## Text segment

The thing I'm not clear on is why this special logic for resetting root node even exists at all. Do we know why it's not sufficient to just catch all errored GroupNodes here? (including the root node) Is it important to also reset Succeeded Root node, not just Errored?

Aug 25 '24 19:08 juliev0

And in your example what type is the Root node? I imagine there are many nodes in yours, right? Can you help me understand what the tree looks like for that?

The phase of the root node and the workflow is usually the same if there is no exit handler. The type of root node is usually Steps or DAG since a workflow usually have many steps or tasks. My example is very special which breaks the above two rules:

root node is of Pod type because there is only one node.
root node is Succeeded but workflow is Failed because exit handler runs failed.

Workflow is Failed, so I can retry it, then the root node of Pod type is reset to Running from Succeeded which is unacceptable.

## Given data
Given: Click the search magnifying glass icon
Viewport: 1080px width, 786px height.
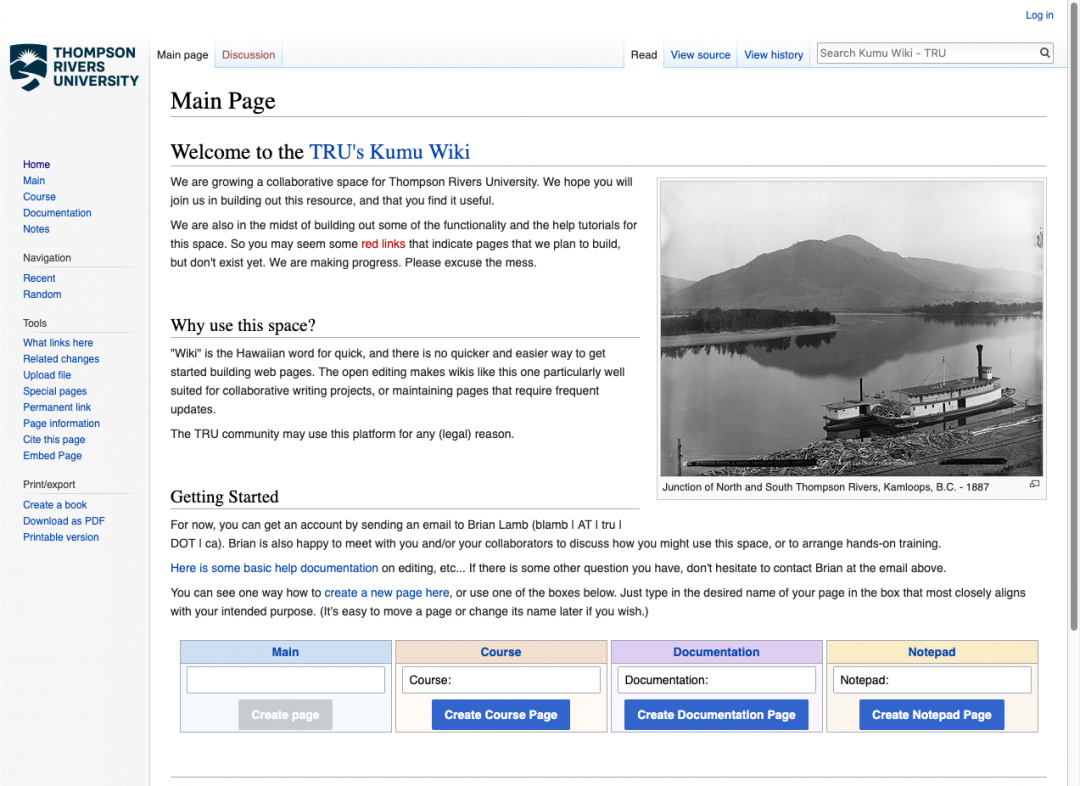Looking at the screenshot, I should tap(1044, 52).
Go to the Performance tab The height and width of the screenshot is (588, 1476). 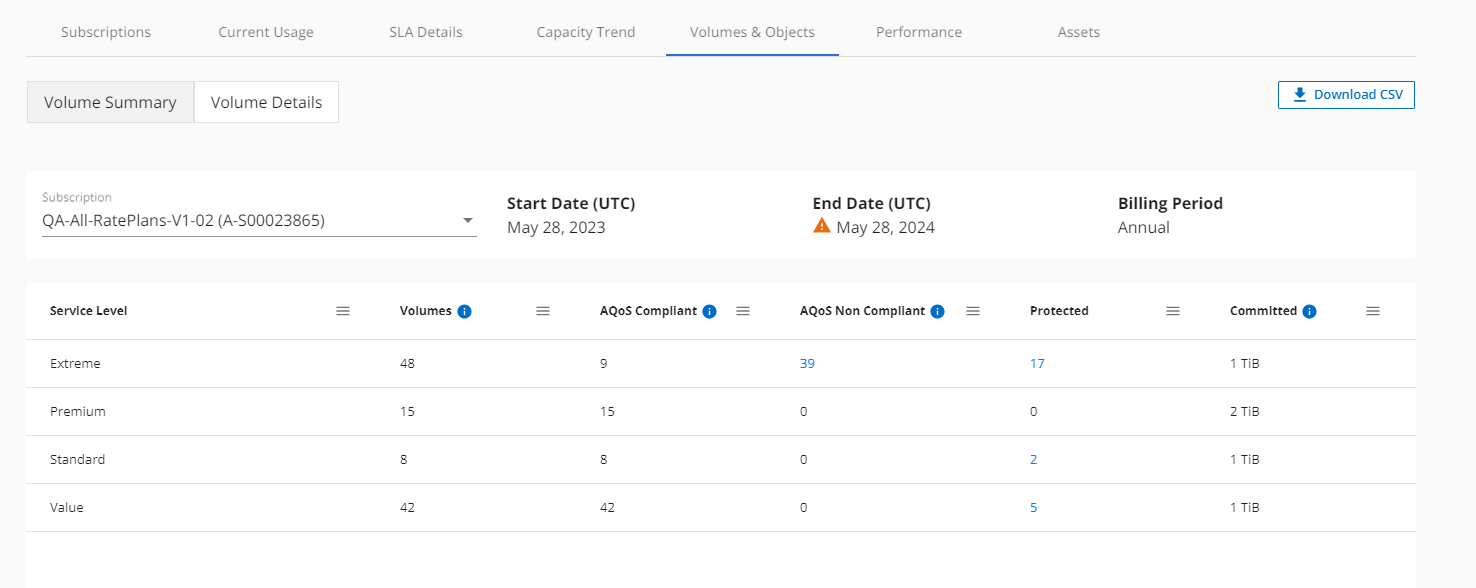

## Brief 1
Which phase or status names for nodes and workflows (such as Errored) does the root-node discussion mention? List each one once.
## Brief 2
Write out, word for word, the stretch of the root-node discussion from "root node is Succeeded" through "which is unacceptable.".
## Brief 3
In the special example in the root-node discussion, what type is the root node, and why?

## Final answer 1
Errored, Succeeded, Failed, Running

## Final answer 2
root node is Succeeded but workflow is Failed because exit handler runs failed.

Workflow is Failed, so I can retry it, then the root node of Pod type is reset to Running from Succeeded which is unacceptable.

## Final answer 3
It is of Pod type because there is only one node.